MedQ-Bench:评估与探索多模态大语言模型在医学图像质量评估中的能力
MedQ-Bench: Evaluating and Exploring Medical Image Quality Assessment Abilities in MLLMs
October 2, 2025
作者: Jiyao Liu, Jinjie Wei, Wanying Qu, Chenglong Ma, Junzhi Ning, Yunheng Li, Ying Chen, Xinzhe Luo, Pengcheng Chen, Xin Gao, Ming Hu, Huihui Xu, Xin Wang, Shujian Gao, Dingkang Yang, Zhongying Deng, Jin Ye, Lihao Liu, Junjun He, Ningsheng Xu
cs.AI
摘要
医学图像质量评估(IQA)作为临床AI的第一道安全关卡,现有方法仍受限于基于标量评分的指标,无法反映专家评估中核心的描述性、类人推理过程。为填补这一空白,我们推出了MedQ-Bench,一个全面的基准测试,它通过多模态大语言模型(MLLMs)建立了基于语言的医学图像质量评估的感知-推理范式。MedQ-Bench定义了两项互补任务:(1) MedQ-感知,通过人类精心策划的关于基础视觉属性的问题,探究低层次感知能力;(2) MedQ-推理,包含无参考和比较推理任务,使模型评估与人类对图像质量的推理方式对齐。该基准覆盖五种成像模态及超过四十项质量属性,总计2600个感知查询和708项推理评估,涵盖多样化的图像来源,包括真实临床采集、基于物理重建的模拟退化图像及AI生成图像。为评估推理能力,我们提出了一套多维度评判协议,从四个互补维度评估模型输出。我们进一步通过比较基于LLM的评判与放射科医生的判断,进行了严格的人机一致性验证。对14种最先进MLLMs的评估显示,模型展现出初步但不稳定的感知与推理能力,其准确性尚不足以可靠地应用于临床。这些发现强调了在医学IQA领域对MLLMs进行针对性优化的必要性。我们期望MedQ-Bench能激发更多探索,释放MLLMs在医学图像质量评估中的未开发潜力。
English
Medical Image Quality Assessment (IQA) serves as the first-mile safety gate
for clinical AI, yet existing approaches remain constrained by scalar,
score-based metrics and fail to reflect the descriptive, human-like reasoning
process central to expert evaluation. To address this gap, we introduce
MedQ-Bench, a comprehensive benchmark that establishes a perception-reasoning
paradigm for language-based evaluation of medical image quality with
Multi-modal Large Language Models (MLLMs). MedQ-Bench defines two complementary
tasks: (1) MedQ-Perception, which probes low-level perceptual capability via
human-curated questions on fundamental visual attributes; and (2)

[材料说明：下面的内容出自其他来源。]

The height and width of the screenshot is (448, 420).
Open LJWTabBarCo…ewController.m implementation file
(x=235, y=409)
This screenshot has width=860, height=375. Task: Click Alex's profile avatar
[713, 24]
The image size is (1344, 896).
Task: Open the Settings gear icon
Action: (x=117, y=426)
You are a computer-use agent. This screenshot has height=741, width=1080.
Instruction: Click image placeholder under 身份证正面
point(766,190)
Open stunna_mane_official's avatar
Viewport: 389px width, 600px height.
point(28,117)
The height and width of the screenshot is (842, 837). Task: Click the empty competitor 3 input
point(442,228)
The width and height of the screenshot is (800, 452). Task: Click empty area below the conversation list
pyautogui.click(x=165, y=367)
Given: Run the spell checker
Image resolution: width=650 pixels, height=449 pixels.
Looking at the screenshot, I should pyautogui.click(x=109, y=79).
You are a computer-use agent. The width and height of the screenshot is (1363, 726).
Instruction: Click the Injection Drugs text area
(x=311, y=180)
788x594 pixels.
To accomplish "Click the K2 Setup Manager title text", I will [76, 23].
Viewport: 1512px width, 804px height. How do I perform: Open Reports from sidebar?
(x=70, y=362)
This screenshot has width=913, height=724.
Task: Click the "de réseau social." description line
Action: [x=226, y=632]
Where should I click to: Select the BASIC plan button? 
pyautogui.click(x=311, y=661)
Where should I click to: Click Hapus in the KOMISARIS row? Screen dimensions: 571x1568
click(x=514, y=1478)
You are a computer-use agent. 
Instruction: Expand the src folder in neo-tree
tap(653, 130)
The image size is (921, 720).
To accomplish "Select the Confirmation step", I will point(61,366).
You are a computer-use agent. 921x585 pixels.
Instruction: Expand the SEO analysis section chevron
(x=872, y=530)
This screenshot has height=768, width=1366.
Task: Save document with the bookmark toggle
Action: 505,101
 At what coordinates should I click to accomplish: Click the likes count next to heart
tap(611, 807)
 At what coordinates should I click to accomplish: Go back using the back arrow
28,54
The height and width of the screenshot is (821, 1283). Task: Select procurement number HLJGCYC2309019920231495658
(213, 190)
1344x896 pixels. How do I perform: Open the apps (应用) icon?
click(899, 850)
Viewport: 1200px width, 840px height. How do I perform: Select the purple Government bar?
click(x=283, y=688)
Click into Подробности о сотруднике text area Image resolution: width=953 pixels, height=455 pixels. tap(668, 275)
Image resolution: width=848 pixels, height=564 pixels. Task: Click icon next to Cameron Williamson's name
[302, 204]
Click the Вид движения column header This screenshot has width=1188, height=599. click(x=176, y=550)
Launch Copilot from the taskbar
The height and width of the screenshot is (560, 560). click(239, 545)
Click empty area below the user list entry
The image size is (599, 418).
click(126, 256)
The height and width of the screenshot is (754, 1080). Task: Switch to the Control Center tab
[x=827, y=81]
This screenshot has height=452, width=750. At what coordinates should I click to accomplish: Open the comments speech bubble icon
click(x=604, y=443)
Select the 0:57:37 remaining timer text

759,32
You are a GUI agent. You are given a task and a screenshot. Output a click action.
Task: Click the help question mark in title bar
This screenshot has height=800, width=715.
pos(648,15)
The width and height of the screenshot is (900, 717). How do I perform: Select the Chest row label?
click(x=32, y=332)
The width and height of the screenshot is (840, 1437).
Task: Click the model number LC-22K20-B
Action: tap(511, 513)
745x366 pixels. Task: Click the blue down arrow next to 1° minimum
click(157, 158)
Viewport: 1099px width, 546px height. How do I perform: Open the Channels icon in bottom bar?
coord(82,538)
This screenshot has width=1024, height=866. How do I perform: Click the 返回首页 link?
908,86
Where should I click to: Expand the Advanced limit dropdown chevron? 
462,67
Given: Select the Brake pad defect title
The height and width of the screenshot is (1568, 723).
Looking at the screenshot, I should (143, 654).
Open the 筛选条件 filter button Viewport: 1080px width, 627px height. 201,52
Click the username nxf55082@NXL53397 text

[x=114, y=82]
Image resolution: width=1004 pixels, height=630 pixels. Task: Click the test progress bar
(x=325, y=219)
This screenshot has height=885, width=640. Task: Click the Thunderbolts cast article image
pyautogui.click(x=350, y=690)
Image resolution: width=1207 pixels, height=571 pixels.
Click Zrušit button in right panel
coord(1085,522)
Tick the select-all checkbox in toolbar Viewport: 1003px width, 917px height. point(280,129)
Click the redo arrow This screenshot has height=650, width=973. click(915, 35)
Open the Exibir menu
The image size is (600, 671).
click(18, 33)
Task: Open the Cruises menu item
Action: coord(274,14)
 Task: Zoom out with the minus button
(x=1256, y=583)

MedQ-Reasoning, encompassing both no-reference and comparison reasoning tasks,
aligning model evaluation with human-like reasoning on image quality. The
benchmark spans five imaging modalities and over forty quality attributes,
totaling 2,600 perceptual queries and 708 reasoning assessments, covering
diverse image sources including authentic clinical acquisitions, images with
simulated degradations via physics-based reconstructions, and AI-generated
images. To evaluate reasoning ability, we propose a multi-dimensional judging
protocol that assesses model outputs along four complementary axes. We further
conduct rigorous human-AI alignment validation by comparing LLM-based judgement
with radiologists. Our evaluation of 14 state-of-the-art MLLMs demonstrates
that models exhibit preliminary but unstable perceptual and reasoning skills,
with insufficient accuracy for reliable clinical use. These findings highlight
the need for targeted optimization of MLLMs in medical IQA. We hope that
MedQ-Bench will catalyze further exploration and unlock the untapped potential
of MLLMs for medical image quality evaluation.